▼
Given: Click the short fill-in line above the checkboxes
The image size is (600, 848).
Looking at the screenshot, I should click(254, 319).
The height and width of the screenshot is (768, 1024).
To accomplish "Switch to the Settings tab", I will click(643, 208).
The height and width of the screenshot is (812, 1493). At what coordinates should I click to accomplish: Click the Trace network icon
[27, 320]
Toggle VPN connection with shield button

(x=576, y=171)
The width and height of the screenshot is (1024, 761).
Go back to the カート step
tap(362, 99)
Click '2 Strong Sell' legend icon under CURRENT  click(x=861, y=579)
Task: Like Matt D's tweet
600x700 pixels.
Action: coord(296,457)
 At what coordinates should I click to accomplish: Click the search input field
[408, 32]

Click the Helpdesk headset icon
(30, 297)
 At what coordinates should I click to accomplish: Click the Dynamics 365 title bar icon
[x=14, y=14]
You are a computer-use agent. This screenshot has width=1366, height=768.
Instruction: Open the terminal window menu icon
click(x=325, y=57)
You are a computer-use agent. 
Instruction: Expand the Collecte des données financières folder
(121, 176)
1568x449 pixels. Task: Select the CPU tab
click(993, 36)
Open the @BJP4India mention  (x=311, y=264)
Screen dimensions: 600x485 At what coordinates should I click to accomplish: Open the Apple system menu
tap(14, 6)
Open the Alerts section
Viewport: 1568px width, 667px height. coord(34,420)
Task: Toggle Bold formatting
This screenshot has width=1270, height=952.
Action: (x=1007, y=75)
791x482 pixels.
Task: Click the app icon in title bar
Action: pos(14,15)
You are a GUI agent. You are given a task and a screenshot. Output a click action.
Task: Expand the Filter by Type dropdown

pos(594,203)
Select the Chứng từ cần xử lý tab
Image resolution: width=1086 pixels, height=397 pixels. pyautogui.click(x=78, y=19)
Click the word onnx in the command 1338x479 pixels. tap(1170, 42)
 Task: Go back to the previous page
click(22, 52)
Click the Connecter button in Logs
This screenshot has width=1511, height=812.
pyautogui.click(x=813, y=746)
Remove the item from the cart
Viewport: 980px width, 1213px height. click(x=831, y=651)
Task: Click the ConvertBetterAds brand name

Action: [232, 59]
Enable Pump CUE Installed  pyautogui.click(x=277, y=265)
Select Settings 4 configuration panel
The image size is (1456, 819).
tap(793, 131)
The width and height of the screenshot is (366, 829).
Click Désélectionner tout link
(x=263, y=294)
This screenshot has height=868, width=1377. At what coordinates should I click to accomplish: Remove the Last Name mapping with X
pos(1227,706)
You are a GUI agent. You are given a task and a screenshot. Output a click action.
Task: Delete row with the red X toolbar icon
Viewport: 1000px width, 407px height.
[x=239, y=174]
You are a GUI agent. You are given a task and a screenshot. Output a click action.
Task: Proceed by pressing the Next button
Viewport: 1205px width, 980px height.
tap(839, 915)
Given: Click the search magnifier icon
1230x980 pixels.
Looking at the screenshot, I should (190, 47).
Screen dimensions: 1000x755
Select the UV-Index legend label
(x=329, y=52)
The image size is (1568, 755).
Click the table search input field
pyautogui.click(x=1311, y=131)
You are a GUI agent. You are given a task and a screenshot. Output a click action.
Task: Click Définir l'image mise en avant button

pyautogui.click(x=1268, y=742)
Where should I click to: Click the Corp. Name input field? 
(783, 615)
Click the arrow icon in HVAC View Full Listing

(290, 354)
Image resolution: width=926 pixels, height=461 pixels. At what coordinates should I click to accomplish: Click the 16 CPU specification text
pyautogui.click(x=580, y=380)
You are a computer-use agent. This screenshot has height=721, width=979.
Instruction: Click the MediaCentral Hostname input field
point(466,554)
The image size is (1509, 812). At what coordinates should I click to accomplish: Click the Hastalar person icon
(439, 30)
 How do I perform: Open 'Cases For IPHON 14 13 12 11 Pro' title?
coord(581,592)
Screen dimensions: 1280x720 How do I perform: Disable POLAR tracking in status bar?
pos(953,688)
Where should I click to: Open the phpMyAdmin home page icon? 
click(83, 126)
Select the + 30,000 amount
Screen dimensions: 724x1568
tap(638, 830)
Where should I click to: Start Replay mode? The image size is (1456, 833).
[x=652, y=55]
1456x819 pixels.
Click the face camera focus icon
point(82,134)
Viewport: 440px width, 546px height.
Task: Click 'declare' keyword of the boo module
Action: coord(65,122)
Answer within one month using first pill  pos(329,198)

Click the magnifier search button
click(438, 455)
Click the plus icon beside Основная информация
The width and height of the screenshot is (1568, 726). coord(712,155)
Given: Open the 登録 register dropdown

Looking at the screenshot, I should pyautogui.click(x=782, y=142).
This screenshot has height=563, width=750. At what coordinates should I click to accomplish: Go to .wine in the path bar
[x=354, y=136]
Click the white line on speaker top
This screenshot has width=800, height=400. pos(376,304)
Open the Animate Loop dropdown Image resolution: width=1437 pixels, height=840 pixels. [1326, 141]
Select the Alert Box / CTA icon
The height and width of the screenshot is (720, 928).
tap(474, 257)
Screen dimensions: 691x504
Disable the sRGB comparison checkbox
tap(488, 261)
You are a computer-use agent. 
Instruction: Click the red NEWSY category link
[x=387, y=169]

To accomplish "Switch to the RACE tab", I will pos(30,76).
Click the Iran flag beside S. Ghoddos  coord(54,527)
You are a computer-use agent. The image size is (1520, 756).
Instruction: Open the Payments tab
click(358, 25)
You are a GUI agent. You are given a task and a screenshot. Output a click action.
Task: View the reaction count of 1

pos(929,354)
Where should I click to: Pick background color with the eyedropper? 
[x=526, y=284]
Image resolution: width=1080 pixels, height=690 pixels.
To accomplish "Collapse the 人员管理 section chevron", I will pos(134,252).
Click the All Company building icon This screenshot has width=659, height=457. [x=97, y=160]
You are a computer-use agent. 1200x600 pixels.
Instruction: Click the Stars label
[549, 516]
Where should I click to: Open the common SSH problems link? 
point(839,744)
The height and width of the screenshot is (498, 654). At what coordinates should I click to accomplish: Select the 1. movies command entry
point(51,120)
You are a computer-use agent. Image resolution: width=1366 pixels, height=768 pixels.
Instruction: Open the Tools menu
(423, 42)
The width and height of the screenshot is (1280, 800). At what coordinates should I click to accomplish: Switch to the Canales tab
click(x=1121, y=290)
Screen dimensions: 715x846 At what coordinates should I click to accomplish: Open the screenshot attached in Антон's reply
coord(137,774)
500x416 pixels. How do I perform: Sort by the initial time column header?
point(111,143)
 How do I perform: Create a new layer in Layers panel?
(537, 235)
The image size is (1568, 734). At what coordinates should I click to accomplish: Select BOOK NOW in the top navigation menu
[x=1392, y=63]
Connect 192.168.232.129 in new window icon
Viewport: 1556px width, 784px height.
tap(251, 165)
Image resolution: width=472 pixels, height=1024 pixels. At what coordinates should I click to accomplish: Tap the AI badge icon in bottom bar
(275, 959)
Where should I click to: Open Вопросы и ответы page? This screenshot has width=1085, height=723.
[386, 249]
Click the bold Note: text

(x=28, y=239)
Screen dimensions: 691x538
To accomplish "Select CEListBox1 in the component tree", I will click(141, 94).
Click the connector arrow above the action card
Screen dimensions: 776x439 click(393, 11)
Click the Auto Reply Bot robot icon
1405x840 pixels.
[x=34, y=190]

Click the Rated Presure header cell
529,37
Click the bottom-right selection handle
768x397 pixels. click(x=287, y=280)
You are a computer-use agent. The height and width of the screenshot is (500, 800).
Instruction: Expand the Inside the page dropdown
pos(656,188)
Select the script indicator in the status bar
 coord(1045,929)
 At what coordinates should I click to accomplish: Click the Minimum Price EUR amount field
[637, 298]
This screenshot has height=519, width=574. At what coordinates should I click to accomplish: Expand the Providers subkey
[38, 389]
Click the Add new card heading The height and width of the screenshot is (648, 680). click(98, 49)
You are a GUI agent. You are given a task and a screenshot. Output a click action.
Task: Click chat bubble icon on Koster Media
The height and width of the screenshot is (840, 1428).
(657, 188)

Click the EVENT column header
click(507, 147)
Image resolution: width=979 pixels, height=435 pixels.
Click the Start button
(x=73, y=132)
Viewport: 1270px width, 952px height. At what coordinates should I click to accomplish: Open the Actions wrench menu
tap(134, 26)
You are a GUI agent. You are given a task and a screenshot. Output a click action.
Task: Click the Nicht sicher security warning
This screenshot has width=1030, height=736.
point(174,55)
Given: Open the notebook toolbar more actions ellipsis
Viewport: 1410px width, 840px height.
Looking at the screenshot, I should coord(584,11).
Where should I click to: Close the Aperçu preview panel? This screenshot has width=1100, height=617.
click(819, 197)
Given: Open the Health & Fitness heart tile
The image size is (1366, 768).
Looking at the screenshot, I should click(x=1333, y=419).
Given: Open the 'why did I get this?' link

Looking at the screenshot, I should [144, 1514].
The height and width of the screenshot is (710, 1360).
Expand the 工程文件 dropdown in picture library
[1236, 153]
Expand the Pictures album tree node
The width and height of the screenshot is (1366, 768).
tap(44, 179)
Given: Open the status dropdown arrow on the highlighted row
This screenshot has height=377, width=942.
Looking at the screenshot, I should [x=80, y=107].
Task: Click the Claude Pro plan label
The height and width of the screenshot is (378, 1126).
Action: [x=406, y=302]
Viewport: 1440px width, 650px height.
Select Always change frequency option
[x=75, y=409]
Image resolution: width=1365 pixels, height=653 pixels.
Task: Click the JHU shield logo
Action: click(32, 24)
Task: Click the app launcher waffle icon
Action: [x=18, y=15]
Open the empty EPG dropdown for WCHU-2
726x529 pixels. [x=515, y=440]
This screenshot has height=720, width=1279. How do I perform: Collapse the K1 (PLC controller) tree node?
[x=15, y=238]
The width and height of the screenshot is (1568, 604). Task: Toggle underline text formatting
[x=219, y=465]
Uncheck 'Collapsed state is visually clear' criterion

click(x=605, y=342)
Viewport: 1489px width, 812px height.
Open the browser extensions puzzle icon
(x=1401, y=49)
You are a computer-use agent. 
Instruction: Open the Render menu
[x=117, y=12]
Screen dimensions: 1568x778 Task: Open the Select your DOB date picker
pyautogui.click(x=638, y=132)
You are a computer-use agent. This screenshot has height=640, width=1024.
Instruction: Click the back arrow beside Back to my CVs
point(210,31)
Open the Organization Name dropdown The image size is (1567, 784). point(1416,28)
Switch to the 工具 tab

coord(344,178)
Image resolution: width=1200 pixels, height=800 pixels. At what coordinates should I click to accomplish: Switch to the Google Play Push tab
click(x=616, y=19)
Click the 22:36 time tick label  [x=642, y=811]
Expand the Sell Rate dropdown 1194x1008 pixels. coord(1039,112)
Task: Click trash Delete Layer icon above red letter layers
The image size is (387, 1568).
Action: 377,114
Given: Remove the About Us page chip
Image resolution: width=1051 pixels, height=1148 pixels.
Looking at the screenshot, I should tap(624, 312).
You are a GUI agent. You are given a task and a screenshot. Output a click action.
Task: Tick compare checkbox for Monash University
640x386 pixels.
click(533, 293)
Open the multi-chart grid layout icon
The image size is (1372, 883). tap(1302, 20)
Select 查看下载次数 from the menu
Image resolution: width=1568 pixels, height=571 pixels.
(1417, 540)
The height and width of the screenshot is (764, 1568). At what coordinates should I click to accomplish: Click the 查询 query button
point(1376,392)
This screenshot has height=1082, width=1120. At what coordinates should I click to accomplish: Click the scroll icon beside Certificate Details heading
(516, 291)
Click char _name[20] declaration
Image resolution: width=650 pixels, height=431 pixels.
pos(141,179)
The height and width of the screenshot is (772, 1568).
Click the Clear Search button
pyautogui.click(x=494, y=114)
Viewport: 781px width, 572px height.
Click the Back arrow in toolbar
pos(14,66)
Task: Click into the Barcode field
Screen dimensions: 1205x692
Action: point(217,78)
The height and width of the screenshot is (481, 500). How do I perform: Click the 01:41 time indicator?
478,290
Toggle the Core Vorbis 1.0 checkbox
▲
* _Short exercise_
Rewrite the rows as a numbered list, dropping any blank lines. Cover only the lines from the start of the rows through the line containing "Click the word", inclusive.

* _Answer to the task_
1. Given: Click the short fill-in line above the checkboxes
2. The image size is (600, 848).
3. Looking at the screenshot, I should click(254, 319).
4. The height and width of the screenshot is (768, 1024).
5. To accomplish "Switch to the Settings tab", I will click(643, 208).
6. The height and width of the screenshot is (812, 1493). At what coordinates should I click to accomplish: Click the Trace network icon
7. [27, 320]
8. Toggle VPN connection with shield button
9. (x=576, y=171)
10. The width and height of the screenshot is (1024, 761).
11. Go back to the カート step
12. tap(362, 99)
13. Click '2 Strong Sell' legend icon under CURRENT  click(x=861, y=579)
14. Task: Like Matt D's tweet
15. 600x700 pixels.
16. Action: coord(296,457)
17.  At what coordinates should I click to accomplish: Click the search input field
18. [408, 32]
19. Click the Helpdesk headset icon
20. (30, 297)
21.  At what coordinates should I click to accomplish: Click the Dynamics 365 title bar icon
22. [x=14, y=14]
23. You are a computer-use agent. This screenshot has width=1366, height=768.
24. Instruction: Open the terminal window menu icon
25. click(x=325, y=57)
26. You are a computer-use agent. 
27. Instruction: Expand the Collecte des données financières folder
28. (121, 176)
29. 1568x449 pixels. Task: Select the CPU tab
30. click(993, 36)
31. Open the @BJP4India mention  (x=311, y=264)
32. Screen dimensions: 600x485 At what coordinates should I click to accomplish: Open the Apple system menu
33. tap(14, 6)
34. Open the Alerts section
35. Viewport: 1568px width, 667px height. coord(34,420)
36. Task: Toggle Bold formatting
37. This screenshot has width=1270, height=952.
38. Action: (x=1007, y=75)
39. 791x482 pixels.
40. Task: Click the app icon in title bar
41. Action: pos(14,15)
42. You are a GUI agent. You are given a task and a screenshot. Output a click action.
43. Task: Expand the Filter by Type dropdown
44. pos(594,203)
45. Select the Chứng từ cần xử lý tab
46. Image resolution: width=1086 pixels, height=397 pixels. pyautogui.click(x=78, y=19)
47. Click the word onnx in the command 1338x479 pixels. tap(1170, 42)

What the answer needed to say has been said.